When dealing with data from different sources, whether the data are from surveys, internal data, external data vendors, or scraped from the web, we often want to link people or companies across the datasets. Unfortunately, we almost never start with perfectly clean data.
Even when using structured data, people make absent minded mistakes like mixing up letters in names, individual values are recorded incorrectly, and measurement error affects the results. Countless things can happen before we get to dig into the data. Sometimes, perhaps even more frustratingly, different sources just use different names for the same entity (Last.FM vs. LastFM, J.P. Morgan Chase vs. JP Morgan Chase NA, or Robert Griffin 3 vs. Robert Griffin III).
These little discrepancies make it impossible to simply merge the data together on the unique identifiers. Trying to link individual or company data across sources is called record linkage, and it can be extremely time consuming.
Fortunately, we can make this task significantly faster by parallelizing the code. In this post, I’ll walk through basic record linkage (based on string similarity) with and without parallel processing. Then, I’ll measure the speed improvement from parallelizing and discuss why it varies with the size of the data.
Getting Some Data
First things first. I need a toy dataset to play with. I’ll download a list of company names from the SEC, as these are the types of entities that are commonly misspelled in datasets I use.
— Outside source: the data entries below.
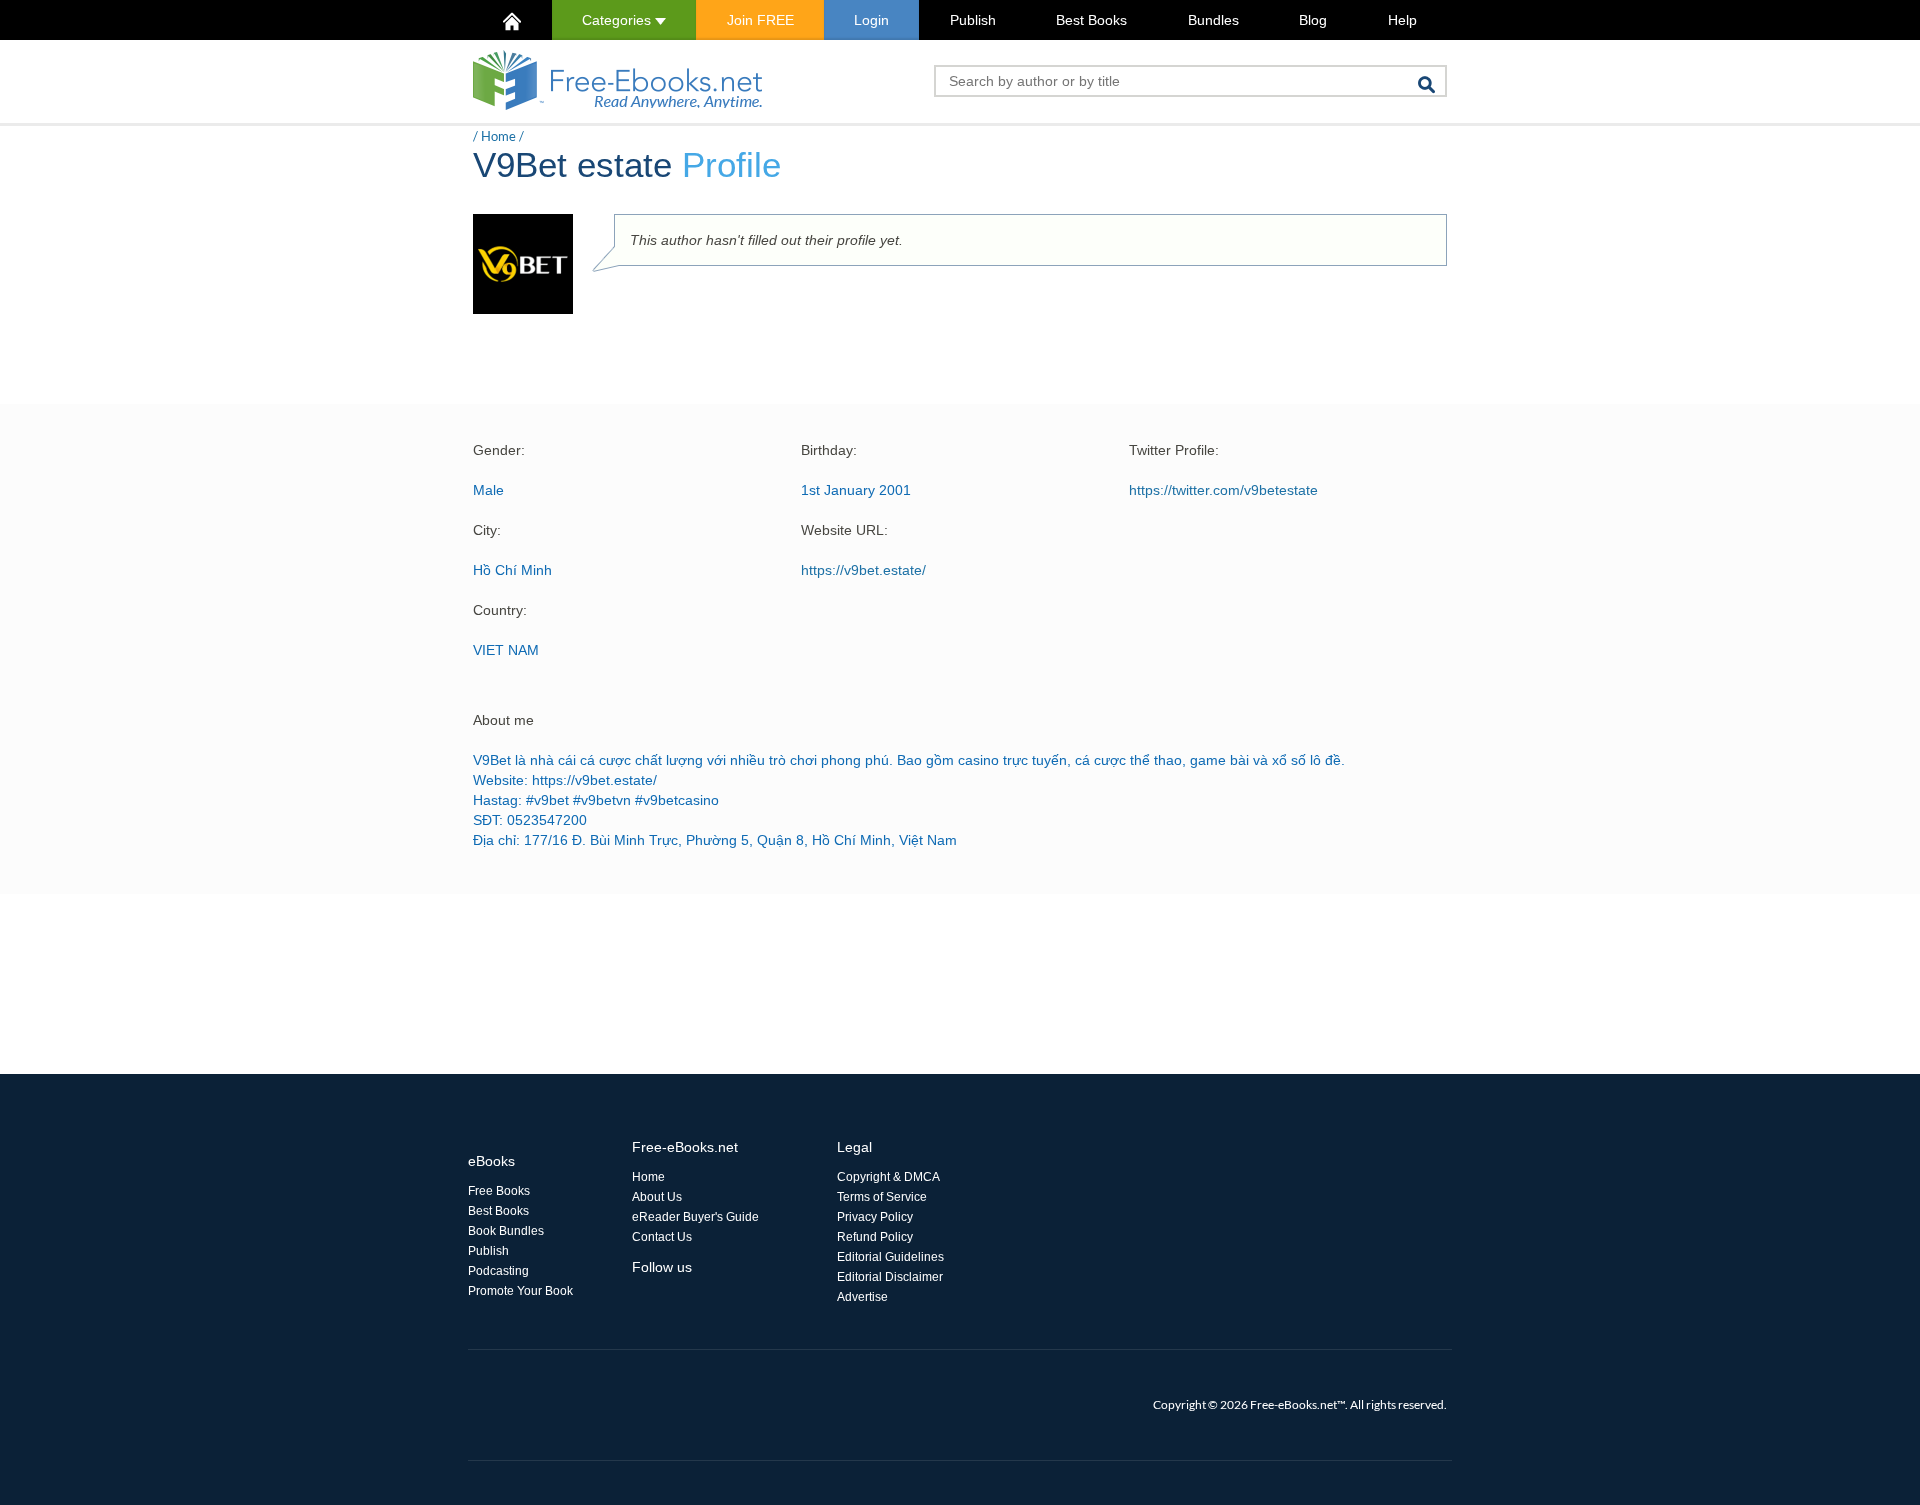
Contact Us (662, 1237)
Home (498, 136)
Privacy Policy (875, 1217)
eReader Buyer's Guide (695, 1217)
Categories (618, 20)
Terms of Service (882, 1197)
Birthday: (829, 450)
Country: (500, 610)
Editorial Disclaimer (890, 1277)
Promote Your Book (520, 1291)
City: (487, 530)
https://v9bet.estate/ (863, 570)
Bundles (1213, 20)
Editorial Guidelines (890, 1257)
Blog (1313, 20)
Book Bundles (506, 1231)
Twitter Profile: (1174, 450)
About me (503, 720)
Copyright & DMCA (888, 1177)
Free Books (499, 1191)
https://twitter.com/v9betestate (1223, 490)
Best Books (1091, 20)
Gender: (499, 450)
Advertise (862, 1297)
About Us (657, 1197)
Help (1402, 20)
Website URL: (844, 530)
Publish (973, 20)
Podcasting (498, 1271)
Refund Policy (875, 1237)
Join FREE (760, 20)
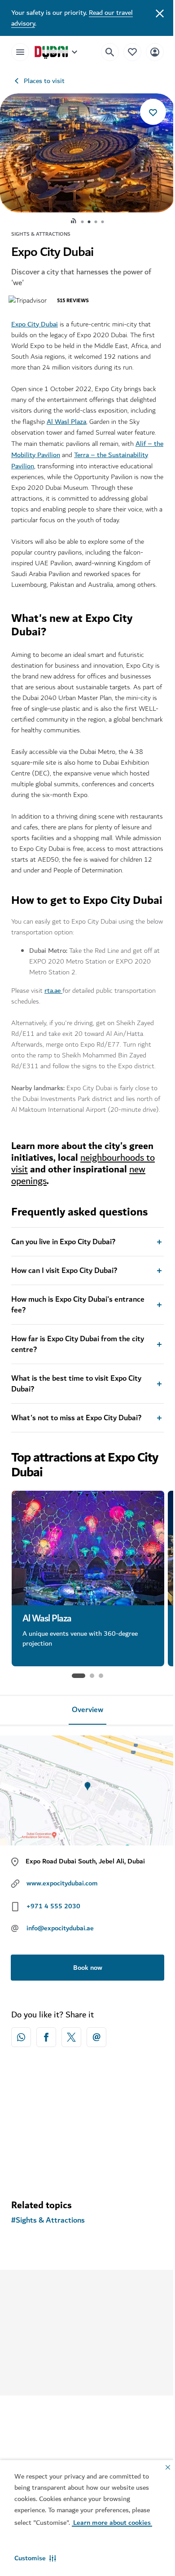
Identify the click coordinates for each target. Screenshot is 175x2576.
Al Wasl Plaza (66, 421)
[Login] (148, 52)
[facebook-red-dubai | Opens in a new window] (46, 2104)
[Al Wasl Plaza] (88, 1615)
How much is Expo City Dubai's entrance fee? (77, 1372)
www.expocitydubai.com (62, 1950)
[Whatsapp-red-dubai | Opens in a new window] (21, 2104)
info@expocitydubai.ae (60, 1995)
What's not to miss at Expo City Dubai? (76, 1485)
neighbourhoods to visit (83, 1231)
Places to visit (44, 80)
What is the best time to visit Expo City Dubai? (76, 1451)
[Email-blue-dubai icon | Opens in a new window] (96, 2104)
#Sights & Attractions (48, 2287)
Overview (84, 1777)
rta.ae (53, 1047)
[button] (35, 2558)
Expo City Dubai (34, 324)
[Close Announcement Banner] (153, 12)
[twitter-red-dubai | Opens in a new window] (71, 2104)
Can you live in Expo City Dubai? (63, 1309)
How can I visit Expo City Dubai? (64, 1338)
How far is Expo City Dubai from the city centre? (77, 1411)
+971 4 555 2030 (53, 1973)
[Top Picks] (125, 52)
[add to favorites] (146, 112)
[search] (103, 52)
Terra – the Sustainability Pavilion (64, 460)
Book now (84, 2035)
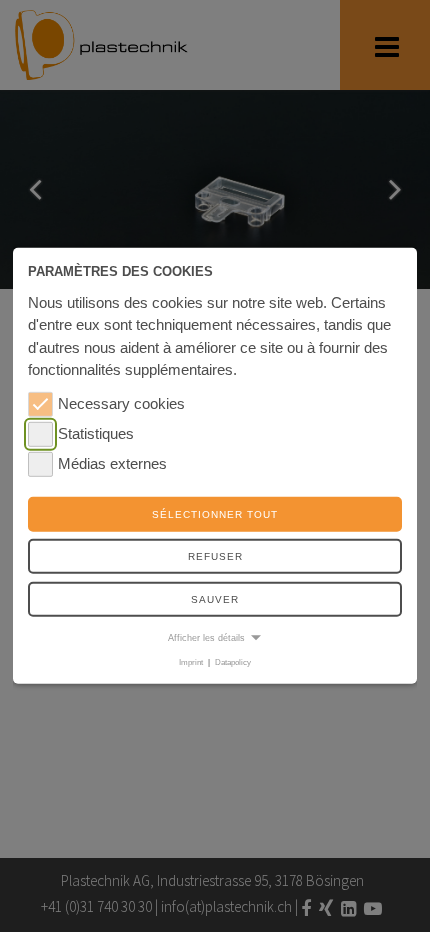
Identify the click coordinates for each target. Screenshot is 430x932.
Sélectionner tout (215, 514)
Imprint (191, 662)
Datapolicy (233, 662)
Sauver (215, 599)
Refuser (215, 556)
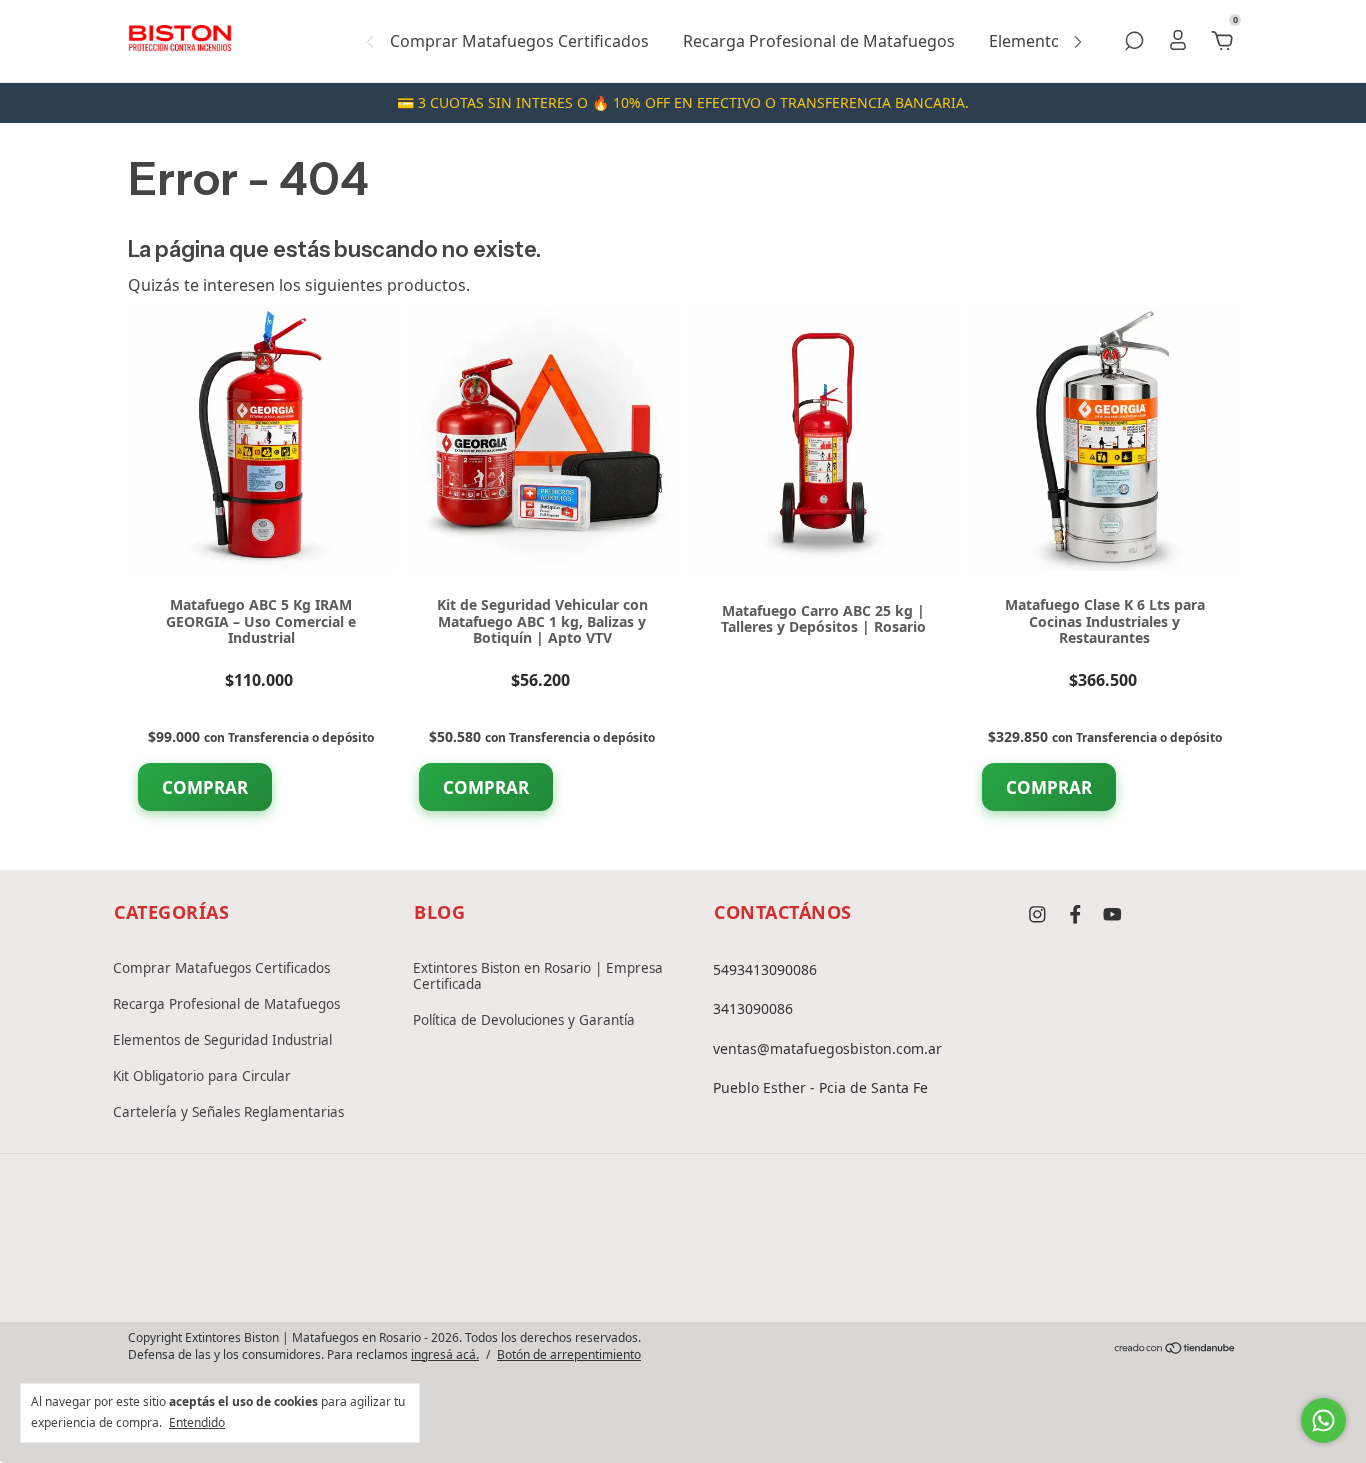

import requests import bs4 import multiprocessing as mp import numpy as np import time from difflib import SequenceMatcher
sec_list_html = requests.get('https://www.sec.gov/rules/other/4-460list.htm').content sec_list_soup = bs4.BeautifulSoup(sec_list_html, 'lxml') companies_list = sec_list_soup.find_all('tr')[1:-1] companies_list_clean = [str(x.text.strip()).lower() for x in companies_list]
Let’s take a quick look.
['3com corp', '3m company', 'a.g. edwards inc.', 'abbott laboratories', 'abercrombie & fitch co.']
I should probably be happy about this, but I somehow couldn’t find a list of company names with spelling errors. So I’ll need to create a synthetic dataset with mistakes by randomly switching a few of the letters in the company names around.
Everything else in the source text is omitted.